There have been movies based on relationships between the father and the son. Some movies contain only a small segment highlighting this bond. Some have a full fledged story woven around this. Though there have been movies on the subject in different languages, among the ones I have watched, this movie by Cheran, "Thavamai Thavamirundhu", ranks as the best ode to the father-son relationship.
Though Gautam Menon's "Vaaranam Aayiram" also touches upon this issue, in a visually appealing fashion, shot stylishly in picturesque locations, and is a treat to the eyes, the poignant portrayal of such relationships is certainly not his strength. Though Suriya had done a fantastic job, he pales in comparison to and comes a distant second to Raj Kiran, as the father.
Right from the first frame till the end, this movie strikes all the right chords in your heart. Though some say it was a long movie (almost 200 minutes), I am not sure which part of the movie could have been sacrificed to fit it as a 2 1/2 hour fare.
As Cheran once said, this movie is more about the father, than the relationship with his son. Raj Kiran was class and at his best. Having seen him as the tough rustic who bashes up lungi wearing, boxer showing goons of the village (a la Captain style), this movie was a welcome revelation of his true acting skills. (his performances in "Nanda" and "Sandakozhi" were also good, but none to match this).
The way he portrays anxiety the day before "Diwali" for some business, to earn some money to buy his sons some goodies, the desperation in his eyes, the trembling emotions would more than just move you. It was not just an emotional fare. One cannot help but appreciate the brilliance of that man, which our film makers seems to have forgotten in the box office magic of Mechanics and Porukkis and Pokkiris and Padikadhavans from narrow Chennai lanes.
The way he showers his love on his sons when they are kids, the way he cares for them, the frustration, disappointment and embarassment when he comes to know that his son was arrested while romping at a brothel, the pain he experiences when his son tells on his face that as a father, he had not done his duty, the naivity and innocence in Raj Kiran's face and demeanour, when Cheran, lies about some job while taking money from his father (for seeking a solution for his own desperation), Raj Kiran had come out with what I would consider among the finest performance by any actor. He was the movie's real hero, gracefully acknowledged by Cheran himself in a subsequent interview.
The level of realistic maturity of his character is also expressed throughout, more particularly in three scenes - One, at Chennai, when he sees his son struggling with a kid, Two, when the son comes back and his wife, Saranya, shrieks and yells, Three, when he visits Padma Priya's house, seeking her parent's approval and pleading for their acceptance.

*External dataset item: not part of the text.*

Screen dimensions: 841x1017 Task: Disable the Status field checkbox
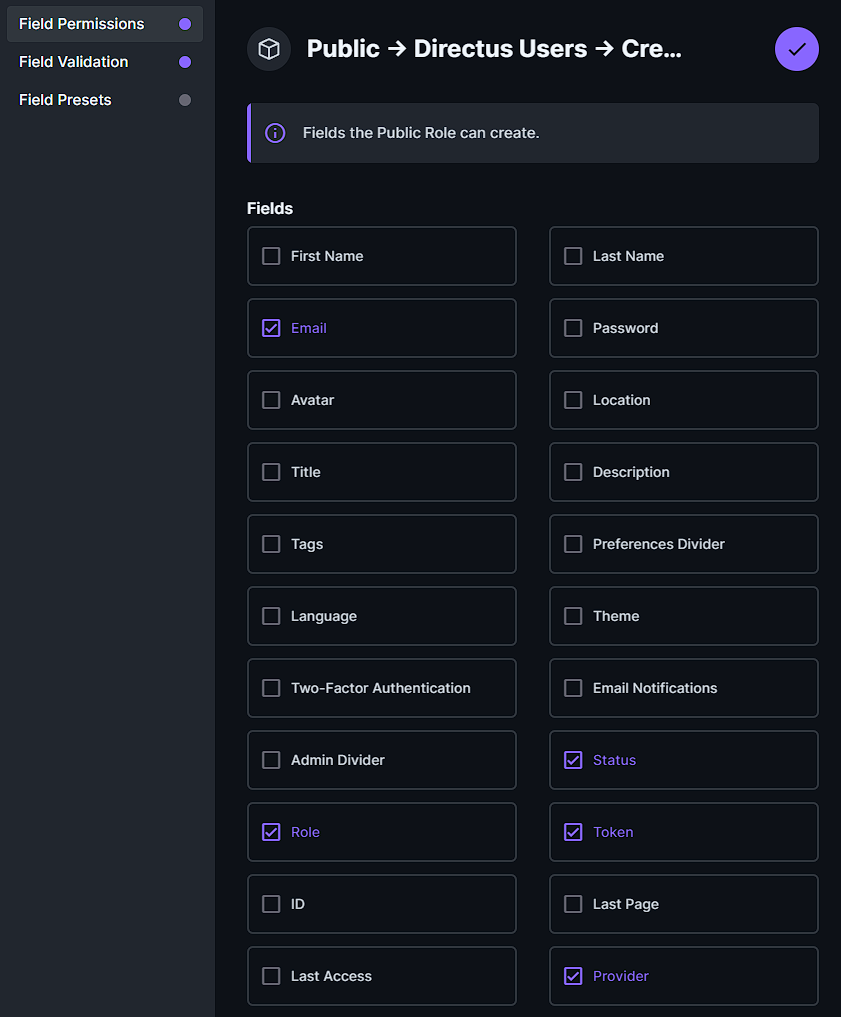point(573,760)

In the brilliance of Raj Kiran was lost, Cheran's portrayal as the second son. Caught between father's trust, guilt of impregnated a girl before marriage, desperation of joblessness and the lack of courage to tell the truth, Cheran too had his moments under the sun. His diction is something that is a bit awkward. But still, he had delivered big time, especially as the film's Director. Somebody should tell Cheran not to dance. If his romantic interlude is all about dialogues and facial reactions with a song in the background, no issues. The moment he starts shaking his legs, your feet becomes restless, and your eyes searches for the nearest way out.
The three ladies in the movie were truly fantastic. Starting from the often under utilized Saranya, as the mother, Padma Priya as Cheran's love interest, and Meena, as Cheran's sister in Law had done their jobs pretty well.

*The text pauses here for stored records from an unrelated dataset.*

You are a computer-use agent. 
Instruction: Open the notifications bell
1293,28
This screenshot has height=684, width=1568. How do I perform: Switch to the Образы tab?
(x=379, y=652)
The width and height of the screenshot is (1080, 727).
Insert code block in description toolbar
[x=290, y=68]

I cannot help but compare this movie with Vaaranam Aayiram, and my own experiences while watching them, as both of them looks at the father from the son's view. Both of them had some story, but TT had soul in its narration. Though VA looks at the ideal dad - free, friendly, forthright and uber cool; TT portrays the reality. Most of the fathers are incapable of freely expressing their emotions to their sons. While watching VA, all I could experience was an absolute disconnect, but with TT, I can still remember having difficulty in watching the movie clearly, for the moist in my eyes simply refused to dry up.
Comments
Got the DVD of the movie couple of months back. Yet to watch it though. Another movie that dwells even more subtly on the father-son relationship is "The Bicycle Thief", which is also worth a try.
The movie I had blogged on was not a complicated movie. In fact it had little story. It was more like a journey and an experience. Very good nonetheless.
Will watch Life Is Beautiful certainly one of these days.